The report has identified that when plastic material enters the market it is clean, dry and free from extra materials such as labels. However, once it has been used and recycled, its weight has increased to due moisture and other external factors. This could account for an extra 3.5m tonnes of extra plastic packaging waste being produced each year.
The report questions the effectiveness of the current UK system of recycling, and points much of the blame at the door of the packaging companies themselves who take part in government approved compliance schemes.
In the UK packaging producer responsibility scheme, businesses who produce plastic above a specified minimum threshold each have an obligation to ensure that a specified proportion of the packaging that they handle is recycled. They do this by joining one of a number of compliance firms such as Valpak.
The compliance scheme effectively takes on the legal responsibility of a business to demonstrate that the necessary quantity of packaging has been recycled to meet a target.
The lower the figure for the packaging placed on the market, the lower the fees that producers have to pay into the compliance schemes. A lower figure also reduces the amount of material that needs to be recycled in order to meet the targets, keeping down the costs of compliance to industry.
Dominic Hogg, chairman of Eunomia, said: ‘It’s not really surprising to find that the UK’s recycling rate for plastics is not as good as is claimed. The scheme supports the reporting of compliance at low cost, rather than achieving high-quality recycling of plastic packaging. The disparities between datasets indicate that the existing scheme gives a weak foundation on which to base the recycling figures.’
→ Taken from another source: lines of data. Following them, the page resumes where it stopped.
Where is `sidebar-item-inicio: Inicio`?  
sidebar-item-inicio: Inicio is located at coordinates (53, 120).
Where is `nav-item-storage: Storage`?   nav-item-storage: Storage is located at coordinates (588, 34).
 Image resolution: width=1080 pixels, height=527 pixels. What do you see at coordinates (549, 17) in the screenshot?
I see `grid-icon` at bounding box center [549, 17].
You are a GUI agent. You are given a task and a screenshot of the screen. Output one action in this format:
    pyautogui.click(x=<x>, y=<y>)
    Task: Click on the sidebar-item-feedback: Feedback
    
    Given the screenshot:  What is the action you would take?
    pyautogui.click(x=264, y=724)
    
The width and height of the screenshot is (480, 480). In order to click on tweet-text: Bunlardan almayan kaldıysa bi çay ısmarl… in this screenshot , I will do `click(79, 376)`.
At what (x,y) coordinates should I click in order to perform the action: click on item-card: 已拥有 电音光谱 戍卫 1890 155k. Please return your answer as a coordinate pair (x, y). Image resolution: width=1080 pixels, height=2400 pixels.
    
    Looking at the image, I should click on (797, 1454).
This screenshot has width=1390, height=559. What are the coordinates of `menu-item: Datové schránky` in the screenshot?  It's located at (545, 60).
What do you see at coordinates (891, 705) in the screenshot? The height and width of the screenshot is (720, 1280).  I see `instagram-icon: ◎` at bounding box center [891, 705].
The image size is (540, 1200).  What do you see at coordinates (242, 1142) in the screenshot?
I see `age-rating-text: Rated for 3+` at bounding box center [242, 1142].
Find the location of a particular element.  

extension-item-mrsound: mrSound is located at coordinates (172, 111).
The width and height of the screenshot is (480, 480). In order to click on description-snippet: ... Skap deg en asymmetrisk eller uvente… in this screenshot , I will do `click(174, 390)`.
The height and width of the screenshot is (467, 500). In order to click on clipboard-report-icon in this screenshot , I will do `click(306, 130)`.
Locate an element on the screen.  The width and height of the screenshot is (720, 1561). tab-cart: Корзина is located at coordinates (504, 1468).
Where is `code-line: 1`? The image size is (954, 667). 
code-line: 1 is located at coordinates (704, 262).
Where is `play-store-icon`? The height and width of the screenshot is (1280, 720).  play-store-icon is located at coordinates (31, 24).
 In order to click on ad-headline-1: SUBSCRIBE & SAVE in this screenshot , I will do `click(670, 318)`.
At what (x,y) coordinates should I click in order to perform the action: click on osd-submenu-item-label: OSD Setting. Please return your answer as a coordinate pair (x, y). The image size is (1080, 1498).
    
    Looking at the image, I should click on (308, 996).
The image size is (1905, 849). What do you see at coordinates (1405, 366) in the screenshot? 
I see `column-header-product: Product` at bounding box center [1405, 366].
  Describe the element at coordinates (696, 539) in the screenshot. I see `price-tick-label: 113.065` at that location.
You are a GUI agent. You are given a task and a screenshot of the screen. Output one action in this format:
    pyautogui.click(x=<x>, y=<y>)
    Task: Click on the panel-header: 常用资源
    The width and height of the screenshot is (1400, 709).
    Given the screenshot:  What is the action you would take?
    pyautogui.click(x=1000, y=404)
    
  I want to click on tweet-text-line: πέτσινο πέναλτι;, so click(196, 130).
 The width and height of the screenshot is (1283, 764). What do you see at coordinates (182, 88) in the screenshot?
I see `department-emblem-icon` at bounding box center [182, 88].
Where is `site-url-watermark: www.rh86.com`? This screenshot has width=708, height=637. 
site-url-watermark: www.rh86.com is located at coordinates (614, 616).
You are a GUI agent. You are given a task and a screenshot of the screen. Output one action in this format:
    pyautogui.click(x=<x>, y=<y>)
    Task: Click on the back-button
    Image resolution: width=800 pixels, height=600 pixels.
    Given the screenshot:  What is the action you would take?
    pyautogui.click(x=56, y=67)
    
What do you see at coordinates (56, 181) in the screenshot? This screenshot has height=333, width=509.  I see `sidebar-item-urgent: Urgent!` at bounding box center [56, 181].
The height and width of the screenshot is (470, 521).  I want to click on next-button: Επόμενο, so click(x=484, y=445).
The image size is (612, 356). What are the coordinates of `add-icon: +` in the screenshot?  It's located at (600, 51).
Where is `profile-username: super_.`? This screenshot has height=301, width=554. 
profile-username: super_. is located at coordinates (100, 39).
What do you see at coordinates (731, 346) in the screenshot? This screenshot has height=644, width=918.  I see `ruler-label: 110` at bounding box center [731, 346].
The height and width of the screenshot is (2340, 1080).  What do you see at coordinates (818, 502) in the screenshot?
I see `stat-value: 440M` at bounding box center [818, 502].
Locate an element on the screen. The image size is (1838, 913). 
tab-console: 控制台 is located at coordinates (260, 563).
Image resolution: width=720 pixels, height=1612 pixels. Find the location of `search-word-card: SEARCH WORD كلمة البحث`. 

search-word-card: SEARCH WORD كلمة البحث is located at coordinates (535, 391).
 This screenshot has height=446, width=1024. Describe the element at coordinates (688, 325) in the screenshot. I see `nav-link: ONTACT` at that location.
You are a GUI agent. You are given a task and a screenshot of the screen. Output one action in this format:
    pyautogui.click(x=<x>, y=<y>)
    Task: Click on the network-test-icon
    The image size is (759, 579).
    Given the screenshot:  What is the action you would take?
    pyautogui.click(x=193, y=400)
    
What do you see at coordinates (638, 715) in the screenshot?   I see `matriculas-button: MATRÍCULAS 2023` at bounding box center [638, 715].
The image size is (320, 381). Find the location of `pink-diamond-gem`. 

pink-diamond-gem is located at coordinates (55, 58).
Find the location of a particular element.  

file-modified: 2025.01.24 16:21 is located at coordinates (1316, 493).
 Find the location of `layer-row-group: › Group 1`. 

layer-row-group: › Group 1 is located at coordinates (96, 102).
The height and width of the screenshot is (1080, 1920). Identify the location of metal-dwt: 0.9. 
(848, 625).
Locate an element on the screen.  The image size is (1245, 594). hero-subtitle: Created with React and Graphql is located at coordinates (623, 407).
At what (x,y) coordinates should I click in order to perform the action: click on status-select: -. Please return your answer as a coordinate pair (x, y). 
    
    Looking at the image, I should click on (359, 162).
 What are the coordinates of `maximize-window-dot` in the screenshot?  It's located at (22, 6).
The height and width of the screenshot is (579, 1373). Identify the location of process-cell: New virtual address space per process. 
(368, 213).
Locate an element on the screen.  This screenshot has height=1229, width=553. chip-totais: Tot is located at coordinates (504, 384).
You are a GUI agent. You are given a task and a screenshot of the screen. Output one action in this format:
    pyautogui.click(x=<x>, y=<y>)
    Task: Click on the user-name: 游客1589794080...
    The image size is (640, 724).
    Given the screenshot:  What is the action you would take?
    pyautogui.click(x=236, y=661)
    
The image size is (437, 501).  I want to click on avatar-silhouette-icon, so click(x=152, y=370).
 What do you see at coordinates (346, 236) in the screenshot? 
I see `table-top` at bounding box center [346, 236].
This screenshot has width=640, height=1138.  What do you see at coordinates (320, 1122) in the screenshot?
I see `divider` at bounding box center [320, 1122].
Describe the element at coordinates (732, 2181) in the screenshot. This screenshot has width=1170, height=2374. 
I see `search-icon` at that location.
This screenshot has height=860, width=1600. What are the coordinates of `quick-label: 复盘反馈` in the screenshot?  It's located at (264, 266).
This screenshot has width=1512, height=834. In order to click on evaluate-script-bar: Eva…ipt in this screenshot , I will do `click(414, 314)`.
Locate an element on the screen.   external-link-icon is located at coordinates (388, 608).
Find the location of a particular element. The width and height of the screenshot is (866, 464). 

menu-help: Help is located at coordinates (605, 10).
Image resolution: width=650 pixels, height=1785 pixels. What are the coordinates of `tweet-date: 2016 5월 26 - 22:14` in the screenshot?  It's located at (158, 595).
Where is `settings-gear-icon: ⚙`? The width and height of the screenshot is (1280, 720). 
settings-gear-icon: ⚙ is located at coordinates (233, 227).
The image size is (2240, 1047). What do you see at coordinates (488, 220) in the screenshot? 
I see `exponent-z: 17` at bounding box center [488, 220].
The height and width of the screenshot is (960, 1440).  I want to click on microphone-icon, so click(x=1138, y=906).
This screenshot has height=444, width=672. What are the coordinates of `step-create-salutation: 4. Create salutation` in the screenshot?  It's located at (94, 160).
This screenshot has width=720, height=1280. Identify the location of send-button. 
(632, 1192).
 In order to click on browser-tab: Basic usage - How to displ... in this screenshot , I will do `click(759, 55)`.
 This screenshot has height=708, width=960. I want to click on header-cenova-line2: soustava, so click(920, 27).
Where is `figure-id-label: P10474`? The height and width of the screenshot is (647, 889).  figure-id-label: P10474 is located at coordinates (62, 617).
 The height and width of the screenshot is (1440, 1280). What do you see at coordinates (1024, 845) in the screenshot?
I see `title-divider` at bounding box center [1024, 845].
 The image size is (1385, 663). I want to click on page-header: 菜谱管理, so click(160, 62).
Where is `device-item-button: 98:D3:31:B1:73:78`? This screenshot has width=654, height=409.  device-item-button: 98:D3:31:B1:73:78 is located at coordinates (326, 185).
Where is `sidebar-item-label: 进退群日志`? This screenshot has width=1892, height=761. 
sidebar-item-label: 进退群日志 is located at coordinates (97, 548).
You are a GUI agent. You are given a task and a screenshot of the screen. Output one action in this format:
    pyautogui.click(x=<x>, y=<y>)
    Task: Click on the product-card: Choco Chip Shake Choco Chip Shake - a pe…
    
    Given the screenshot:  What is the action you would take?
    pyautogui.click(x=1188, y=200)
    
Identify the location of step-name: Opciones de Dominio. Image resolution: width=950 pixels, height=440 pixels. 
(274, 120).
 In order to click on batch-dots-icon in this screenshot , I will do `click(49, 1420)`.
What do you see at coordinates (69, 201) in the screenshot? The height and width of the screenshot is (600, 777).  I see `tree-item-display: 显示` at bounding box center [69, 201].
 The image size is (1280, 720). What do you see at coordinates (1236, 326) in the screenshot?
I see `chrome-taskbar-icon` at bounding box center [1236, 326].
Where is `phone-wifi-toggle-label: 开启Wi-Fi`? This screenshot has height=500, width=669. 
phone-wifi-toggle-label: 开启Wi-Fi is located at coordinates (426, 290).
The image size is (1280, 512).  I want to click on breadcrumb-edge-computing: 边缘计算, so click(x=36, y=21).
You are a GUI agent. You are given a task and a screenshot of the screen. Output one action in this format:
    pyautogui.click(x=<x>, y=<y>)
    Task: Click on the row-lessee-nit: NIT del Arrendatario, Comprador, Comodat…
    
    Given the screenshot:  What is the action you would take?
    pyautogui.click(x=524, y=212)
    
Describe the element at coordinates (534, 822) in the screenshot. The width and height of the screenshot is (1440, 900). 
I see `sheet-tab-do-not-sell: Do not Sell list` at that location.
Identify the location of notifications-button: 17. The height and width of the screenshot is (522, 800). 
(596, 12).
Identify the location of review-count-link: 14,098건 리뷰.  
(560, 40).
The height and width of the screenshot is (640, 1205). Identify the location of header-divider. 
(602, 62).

With the issue of plastic packaging waste firmly on the agenda, the report is alarming news for those who believed the UK was meeting its recycling targets set by the EU in the years 2008-2012.
‘The existing system of producer responsibility is failing. It has allowed problems with plastic packaging to grow, and in its most basic responsibility – demonstrating compliance with a target – the data cannot be trusted,’ said Mr Hogg.
Environment Journal has reached out to Valpak for comment.